30 stycznia media obiegła tragiczna informacja. Poprzedniej nocy czasu polskiego pasażerski odrzutowiec zderzył się z wojskowym helikopterem. W katastrofie zginęły aż 64 osoby. Wśród pasażerów American Airlines znajdowali się m.in. się członkowie amerykańskiej kadry łyżwiarzy figurowych. Wielka tragedia wstrząsnęła całym światem. Melania Trump opublikowała post w mediach społecznościowych.
Na temat katastrofy wypowiedział się Donald Trump. Oficjalnie potwierdził, że nikt nie przeżył tragedii. - Mówię do państwa w godzinie cierpienia dla naszego kraju. Ogromna tragedia. Trwa akcja ratunkowa. Niestety nikt nie przeżył. To była mroczna noc w naszej stolicy. Jako naród opłakujemy każde cenne życie. Jesteśmy w żałobie, to wstrząsnęło wszystkimi - powiedział prezydent Stanów Zjednoczonych. W sieci głos zabrała jego żona. Melania Trump zwróciła się do rodzin ofiar i złożyła kondolencje. "Moje serce łączy się z tymi, których ostatniej nocy dotknęła straszliwa tragedia. Modlę się za tych, którzy w tak smutny sposób stracili życie, ich rodziny i bliskich oraz osoby udzielające pierwszej pomocy, które niestrudzenie pracowały przez całą noc.
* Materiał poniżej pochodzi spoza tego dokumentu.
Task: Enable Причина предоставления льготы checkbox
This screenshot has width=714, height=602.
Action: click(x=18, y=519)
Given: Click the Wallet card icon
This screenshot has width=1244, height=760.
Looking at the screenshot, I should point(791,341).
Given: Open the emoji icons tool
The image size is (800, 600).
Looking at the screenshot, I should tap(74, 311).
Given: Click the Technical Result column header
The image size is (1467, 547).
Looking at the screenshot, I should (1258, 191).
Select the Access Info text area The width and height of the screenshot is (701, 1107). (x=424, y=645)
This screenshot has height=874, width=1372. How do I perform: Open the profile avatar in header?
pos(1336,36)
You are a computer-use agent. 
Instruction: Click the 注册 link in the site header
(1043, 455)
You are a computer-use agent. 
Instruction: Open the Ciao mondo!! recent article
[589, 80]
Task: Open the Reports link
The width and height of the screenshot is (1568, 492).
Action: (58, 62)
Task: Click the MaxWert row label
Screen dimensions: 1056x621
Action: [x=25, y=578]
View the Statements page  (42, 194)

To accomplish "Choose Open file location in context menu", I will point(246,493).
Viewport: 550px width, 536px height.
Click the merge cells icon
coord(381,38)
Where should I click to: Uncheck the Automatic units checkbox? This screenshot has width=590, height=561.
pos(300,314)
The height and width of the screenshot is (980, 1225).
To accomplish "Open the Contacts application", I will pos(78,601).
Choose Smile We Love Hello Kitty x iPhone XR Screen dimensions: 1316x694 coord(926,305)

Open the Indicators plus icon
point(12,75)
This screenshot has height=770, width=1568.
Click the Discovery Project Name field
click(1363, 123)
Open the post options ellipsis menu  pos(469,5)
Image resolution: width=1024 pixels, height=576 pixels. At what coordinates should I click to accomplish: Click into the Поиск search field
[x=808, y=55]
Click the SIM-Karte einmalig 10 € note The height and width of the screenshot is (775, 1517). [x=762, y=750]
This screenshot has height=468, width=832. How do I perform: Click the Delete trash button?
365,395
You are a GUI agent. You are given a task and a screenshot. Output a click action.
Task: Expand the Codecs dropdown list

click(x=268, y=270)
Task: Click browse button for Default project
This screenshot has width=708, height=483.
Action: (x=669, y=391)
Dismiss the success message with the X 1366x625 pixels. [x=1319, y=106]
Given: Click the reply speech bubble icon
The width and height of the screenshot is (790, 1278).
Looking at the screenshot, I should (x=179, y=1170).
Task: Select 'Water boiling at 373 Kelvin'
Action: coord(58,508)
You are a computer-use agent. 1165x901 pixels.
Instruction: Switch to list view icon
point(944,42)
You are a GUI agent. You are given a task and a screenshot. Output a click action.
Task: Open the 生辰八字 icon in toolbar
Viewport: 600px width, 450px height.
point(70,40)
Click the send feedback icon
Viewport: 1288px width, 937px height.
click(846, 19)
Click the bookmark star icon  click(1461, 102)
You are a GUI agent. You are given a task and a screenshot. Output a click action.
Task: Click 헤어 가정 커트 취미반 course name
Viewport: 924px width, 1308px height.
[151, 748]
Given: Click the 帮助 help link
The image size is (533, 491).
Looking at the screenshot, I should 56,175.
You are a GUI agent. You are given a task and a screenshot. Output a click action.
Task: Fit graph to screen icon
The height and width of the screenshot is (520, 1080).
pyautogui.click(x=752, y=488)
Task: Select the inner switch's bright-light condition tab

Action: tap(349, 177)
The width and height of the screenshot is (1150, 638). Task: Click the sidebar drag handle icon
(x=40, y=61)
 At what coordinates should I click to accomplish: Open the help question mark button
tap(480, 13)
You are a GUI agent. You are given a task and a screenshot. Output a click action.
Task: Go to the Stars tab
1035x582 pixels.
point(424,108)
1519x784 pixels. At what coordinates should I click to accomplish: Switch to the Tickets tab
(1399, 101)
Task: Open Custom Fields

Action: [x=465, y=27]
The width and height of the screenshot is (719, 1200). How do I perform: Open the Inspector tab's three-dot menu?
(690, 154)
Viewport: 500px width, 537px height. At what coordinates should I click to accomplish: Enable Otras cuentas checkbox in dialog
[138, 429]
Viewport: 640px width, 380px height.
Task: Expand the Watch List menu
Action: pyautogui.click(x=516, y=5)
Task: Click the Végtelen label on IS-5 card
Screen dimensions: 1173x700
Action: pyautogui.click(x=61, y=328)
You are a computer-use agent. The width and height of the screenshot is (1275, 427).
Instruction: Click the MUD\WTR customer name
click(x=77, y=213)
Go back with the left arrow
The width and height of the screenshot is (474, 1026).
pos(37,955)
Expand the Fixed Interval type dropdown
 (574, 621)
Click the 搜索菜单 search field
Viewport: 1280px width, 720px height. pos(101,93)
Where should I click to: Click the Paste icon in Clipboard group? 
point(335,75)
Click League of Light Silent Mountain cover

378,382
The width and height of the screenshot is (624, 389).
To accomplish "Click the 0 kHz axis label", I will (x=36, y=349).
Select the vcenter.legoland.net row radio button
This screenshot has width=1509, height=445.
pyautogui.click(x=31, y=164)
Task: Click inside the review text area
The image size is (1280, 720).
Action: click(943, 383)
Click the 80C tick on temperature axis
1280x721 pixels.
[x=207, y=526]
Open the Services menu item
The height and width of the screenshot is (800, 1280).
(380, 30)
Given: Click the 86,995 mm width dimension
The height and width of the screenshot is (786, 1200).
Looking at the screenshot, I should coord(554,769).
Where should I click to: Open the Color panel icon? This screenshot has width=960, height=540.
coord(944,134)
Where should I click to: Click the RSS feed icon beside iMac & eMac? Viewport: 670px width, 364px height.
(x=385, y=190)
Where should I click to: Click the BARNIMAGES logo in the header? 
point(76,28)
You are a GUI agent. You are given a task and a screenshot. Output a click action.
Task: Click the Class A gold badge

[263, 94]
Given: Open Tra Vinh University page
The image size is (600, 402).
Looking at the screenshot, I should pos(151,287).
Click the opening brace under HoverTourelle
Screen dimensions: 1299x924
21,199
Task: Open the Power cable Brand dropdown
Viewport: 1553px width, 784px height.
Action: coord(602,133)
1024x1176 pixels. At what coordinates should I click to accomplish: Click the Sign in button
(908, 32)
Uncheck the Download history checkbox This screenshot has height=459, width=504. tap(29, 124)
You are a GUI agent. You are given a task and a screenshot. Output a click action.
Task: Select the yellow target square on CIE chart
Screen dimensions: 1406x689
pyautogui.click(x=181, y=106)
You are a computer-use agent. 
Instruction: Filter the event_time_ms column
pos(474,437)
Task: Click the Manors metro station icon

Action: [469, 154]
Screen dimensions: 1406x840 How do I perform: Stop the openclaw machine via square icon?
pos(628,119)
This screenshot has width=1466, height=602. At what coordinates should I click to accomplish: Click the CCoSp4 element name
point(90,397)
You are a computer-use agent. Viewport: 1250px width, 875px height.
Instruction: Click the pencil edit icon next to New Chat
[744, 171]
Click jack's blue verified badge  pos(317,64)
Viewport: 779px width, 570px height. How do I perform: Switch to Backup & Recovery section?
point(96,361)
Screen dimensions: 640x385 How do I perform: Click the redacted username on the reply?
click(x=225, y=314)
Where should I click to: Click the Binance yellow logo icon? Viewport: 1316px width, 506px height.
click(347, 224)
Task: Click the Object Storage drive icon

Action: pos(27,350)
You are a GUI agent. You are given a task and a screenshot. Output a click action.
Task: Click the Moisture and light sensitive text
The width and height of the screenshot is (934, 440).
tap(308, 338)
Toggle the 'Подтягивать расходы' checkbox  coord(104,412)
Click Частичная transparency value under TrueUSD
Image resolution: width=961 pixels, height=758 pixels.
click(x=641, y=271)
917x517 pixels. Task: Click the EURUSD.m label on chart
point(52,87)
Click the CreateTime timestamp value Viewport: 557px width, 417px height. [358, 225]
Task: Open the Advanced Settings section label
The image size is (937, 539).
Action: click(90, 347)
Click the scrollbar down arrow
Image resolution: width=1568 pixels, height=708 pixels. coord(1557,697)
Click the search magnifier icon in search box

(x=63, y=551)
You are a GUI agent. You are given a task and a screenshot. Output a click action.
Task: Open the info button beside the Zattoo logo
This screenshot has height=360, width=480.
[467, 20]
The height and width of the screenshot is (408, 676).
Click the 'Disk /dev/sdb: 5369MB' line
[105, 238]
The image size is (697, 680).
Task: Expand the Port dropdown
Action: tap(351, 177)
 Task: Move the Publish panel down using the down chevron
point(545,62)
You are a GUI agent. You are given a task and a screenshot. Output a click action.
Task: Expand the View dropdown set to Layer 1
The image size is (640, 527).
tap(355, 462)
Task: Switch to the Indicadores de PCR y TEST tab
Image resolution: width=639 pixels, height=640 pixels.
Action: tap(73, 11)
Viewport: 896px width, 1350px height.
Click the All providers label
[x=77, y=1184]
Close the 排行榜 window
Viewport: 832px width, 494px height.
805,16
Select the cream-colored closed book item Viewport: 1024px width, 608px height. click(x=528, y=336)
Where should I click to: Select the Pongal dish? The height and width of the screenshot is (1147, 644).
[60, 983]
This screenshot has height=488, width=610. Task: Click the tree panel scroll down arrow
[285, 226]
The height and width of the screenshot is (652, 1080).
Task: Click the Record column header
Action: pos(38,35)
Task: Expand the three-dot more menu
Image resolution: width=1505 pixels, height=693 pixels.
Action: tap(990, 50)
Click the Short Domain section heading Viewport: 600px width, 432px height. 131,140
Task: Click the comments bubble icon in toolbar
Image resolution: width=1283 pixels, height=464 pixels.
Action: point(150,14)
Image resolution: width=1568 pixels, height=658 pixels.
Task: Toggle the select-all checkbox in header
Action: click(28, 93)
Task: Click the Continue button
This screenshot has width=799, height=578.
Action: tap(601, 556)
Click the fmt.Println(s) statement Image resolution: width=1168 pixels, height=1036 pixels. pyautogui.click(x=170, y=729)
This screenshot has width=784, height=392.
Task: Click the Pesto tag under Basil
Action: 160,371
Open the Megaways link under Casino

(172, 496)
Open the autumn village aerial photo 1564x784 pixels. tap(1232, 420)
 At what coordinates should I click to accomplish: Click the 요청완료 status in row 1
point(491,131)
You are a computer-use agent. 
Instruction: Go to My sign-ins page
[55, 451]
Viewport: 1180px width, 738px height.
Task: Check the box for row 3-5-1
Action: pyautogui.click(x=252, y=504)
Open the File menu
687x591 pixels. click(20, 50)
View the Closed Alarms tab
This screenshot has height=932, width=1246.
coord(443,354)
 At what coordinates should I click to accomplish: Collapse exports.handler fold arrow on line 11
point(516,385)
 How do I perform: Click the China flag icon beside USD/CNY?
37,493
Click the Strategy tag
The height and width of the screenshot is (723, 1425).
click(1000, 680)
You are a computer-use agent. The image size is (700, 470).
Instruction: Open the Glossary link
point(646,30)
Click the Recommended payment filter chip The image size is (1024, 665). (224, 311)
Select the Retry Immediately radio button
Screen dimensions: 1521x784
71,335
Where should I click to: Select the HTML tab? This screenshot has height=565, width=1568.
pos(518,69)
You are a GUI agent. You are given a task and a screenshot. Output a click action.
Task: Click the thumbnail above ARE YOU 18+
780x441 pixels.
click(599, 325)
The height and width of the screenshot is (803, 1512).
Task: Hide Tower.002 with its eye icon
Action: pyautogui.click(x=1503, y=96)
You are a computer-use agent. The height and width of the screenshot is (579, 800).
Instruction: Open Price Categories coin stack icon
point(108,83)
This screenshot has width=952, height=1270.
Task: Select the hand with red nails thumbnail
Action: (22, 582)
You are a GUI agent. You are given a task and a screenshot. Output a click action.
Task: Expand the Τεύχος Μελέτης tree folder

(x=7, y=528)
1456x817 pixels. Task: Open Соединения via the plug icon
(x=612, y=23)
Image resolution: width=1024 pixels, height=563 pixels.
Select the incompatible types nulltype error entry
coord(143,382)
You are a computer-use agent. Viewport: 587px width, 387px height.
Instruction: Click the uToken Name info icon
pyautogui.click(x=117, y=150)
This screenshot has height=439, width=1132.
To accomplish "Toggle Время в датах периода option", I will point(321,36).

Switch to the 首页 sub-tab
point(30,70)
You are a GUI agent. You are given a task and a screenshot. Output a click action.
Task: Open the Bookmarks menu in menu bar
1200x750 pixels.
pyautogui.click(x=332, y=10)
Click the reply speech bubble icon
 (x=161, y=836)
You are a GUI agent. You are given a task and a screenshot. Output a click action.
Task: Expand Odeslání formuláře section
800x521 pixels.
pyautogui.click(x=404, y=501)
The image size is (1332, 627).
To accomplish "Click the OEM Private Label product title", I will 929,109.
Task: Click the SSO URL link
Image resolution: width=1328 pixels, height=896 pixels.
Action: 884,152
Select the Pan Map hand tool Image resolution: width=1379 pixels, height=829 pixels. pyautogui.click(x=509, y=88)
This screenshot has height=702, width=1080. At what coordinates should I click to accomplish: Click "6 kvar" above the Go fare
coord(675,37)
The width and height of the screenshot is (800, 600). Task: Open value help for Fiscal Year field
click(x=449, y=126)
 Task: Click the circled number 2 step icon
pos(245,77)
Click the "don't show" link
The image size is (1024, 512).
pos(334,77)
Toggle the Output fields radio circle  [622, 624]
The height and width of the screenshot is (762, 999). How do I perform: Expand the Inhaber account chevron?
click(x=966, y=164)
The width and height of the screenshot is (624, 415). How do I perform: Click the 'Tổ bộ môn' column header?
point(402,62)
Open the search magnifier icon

Niech znajdą siłę i ukojenie w tym trudnym czasie" - czytamy na portalu X.
PRZECZYTAJ TEŻ: Ekspert o tym, co się dzieje ze stylem Melanii Trump. To koniec dawnej pierwszej damy?
Do tragedii doszło o godzinie 2:53 czasu polskiego. Samolot PSA Airlines lecący z Wichita w stanie Kansas do Waszyngtonu zderzył się z helikopterem podczas przelotu nad rzeką Potomak. Po uderzeniu wpadł do wody. Na pokładzie samolotu było 60 pasażerów oraz czterech członków załogi.